Work to be completed: Reproduce the passage on inflation and housing word for word, from "Consider: According to" up to and including "remain exceptionally reasonable.".
[BEGIN Document text]
Like any economic prediction, forecasting the course of inflation is a dicey proposition. Even so, many economists agree we may be entering a period of rising inflation that could dampen the sputtering recovery.

Consider: According to the U.S. Bureau of Labor Statistics, since it began tracking inflation in 1913, the annual rate has averaged about 3.4 percent. At that pace, consumer prices double every 20 years.

Over the past decade, though—from 2001 to 2010—inflation averaged just 2.4 percent. So far this year, the annual inflation rate has climbed steadily every month, from 1.6 percent in January to 3.6 percent in July.

Though runaway inflation seems unlikely, it may be prudent to anticipate that a continuation of the current trend could take us to 4 percent or beyond. What would higher inflation mean for the residential real estate market? The outlook is mixed:

Mortgage rates rise. When inflation takes off, it can translate into higher mortgage rates quickly. That hasn’t happened yet—rates remain exceptionally reasonable.

But with inflation ramping up, historically low mortgage rates may not be around much longer. First-time homebuyers or homeowners looking to refinance should pull the trigger now—or risk regretting their inaction later.
[END Document text]
[BEGIN Information shown]
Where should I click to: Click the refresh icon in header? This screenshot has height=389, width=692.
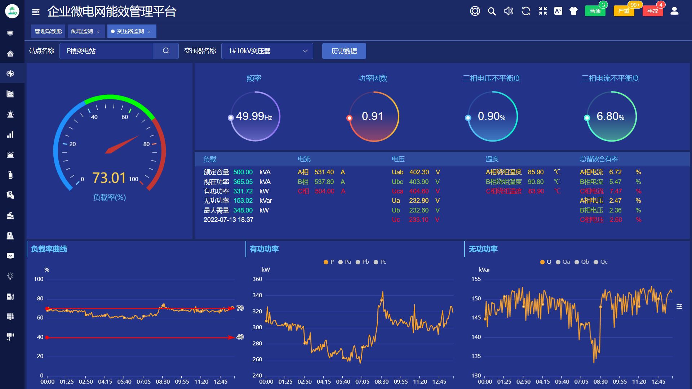(x=526, y=11)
[END Information shown]
Written response:
Consider: According to the U.S. Bureau of Labor Statistics, since it began tracking inflation in 1913, the annual rate has averaged about 3.4 percent. At that pace, consumer prices double every 20 years.

Over the past decade, though—from 2001 to 2010—inflation averaged just 2.4 percent. So far this year, the annual inflation rate has climbed steadily every month, from 1.6 percent in January to 3.6 percent in July.

Though runaway inflation seems unlikely, it may be prudent to anticipate that a continuation of the current trend could take us to 4 percent or beyond. What would higher inflation mean for the residential real estate market? The outlook is mixed:

Mortgage rates rise. When inflation takes off, it can translate into higher mortgage rates quickly. That hasn’t happened yet—rates remain exceptionally reasonable.